Using the information
1. In the chameleon text, write out word for word the part that opens with the words containing "Trioceros werneri, the" and closes with "15–20 at a time.".
2. In the chameleon text, how many live young does a female T. werneri typically give birth to at a time?

Source text
=== Begin Enclosure ===

Scientific classification
- Kingdom: Animalia
- Phylum: Chordata
- Class: Reptilia
- Order: Squamata
- Suborder: Iguania
- Family: Chamaeleonidae
- Genus: Trioceros
- Species: T. werneri
- Binomial name: Trioceros werneri (Tornier, 1899)

= Trioceros werneri =

- Genus: Trioceros
- Species: werneri
- Authority: (Tornier, 1899)
- Conservation status: LC

Species of lizard

Trioceros werneri, the Wemer's chameleon or Wemer's three-horned chameleon, is a species of chameleon that is endemic to forests and nearby gardens at altitudes of 1700-2600 m in the Eastern Arc Mountains of Tanzania. The adult male has three distinct "horns", whereas the female has no or only a single short horn on the nose. Like many (but not all) Trioceros species of highlands, the female T. werneri does not lay eggs, but instead gives birth to live young, typically 15–20 at a time.

==Taxonomy==
The three long annulated horns in the male T. werneri makes it superficially similar to T. jacksonii and T. johnstoni, and to extent also to the short-horned T. fuelleborni and the smooth-horned T. oweni, but they are not close relatives.

Although currently recognized as a single relatively widespread species, it is considered likely that T. werneri is a species complex and a taxonomic review is necessary.

=== End Enclosure ===

Record excerpts
=== Begin Enclosure ===

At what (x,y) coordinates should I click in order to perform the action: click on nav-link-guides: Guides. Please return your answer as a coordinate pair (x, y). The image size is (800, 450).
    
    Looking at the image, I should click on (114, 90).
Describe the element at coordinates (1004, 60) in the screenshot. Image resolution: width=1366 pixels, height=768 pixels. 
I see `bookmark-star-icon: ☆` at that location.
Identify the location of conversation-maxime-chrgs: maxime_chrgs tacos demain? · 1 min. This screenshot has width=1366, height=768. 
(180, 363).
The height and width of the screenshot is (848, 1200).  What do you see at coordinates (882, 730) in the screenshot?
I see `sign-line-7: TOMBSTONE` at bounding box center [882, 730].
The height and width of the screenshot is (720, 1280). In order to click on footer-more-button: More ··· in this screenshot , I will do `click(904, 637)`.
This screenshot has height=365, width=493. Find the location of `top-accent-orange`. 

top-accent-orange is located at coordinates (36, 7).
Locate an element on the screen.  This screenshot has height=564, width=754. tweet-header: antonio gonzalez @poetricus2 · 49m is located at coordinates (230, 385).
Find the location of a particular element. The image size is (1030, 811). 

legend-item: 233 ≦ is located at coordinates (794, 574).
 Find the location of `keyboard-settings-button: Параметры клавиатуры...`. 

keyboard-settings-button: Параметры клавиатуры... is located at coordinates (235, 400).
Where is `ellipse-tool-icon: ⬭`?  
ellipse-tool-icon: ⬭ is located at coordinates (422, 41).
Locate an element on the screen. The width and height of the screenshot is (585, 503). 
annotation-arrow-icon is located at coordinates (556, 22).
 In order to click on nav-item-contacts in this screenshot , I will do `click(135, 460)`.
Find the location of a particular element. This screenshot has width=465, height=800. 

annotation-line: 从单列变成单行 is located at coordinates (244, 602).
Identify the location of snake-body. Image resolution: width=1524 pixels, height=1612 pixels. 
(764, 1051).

=== End Enclosure ===

Response list
1.
Trioceros werneri, the Wemer's chameleon or Wemer's three-horned chameleon, is a species of chameleon that is endemic to forests and nearby gardens at altitudes of 1700-2600 m in the Eastern Arc Mountains of Tanzania. The adult male has three distinct "horns", whereas the female has no or only a single short horn on the nose. Like many (but not all) Trioceros species of highlands, the female T. werneri does not lay eggs, but instead gives birth to live young, typically 15–20 at a time.

2. 15–20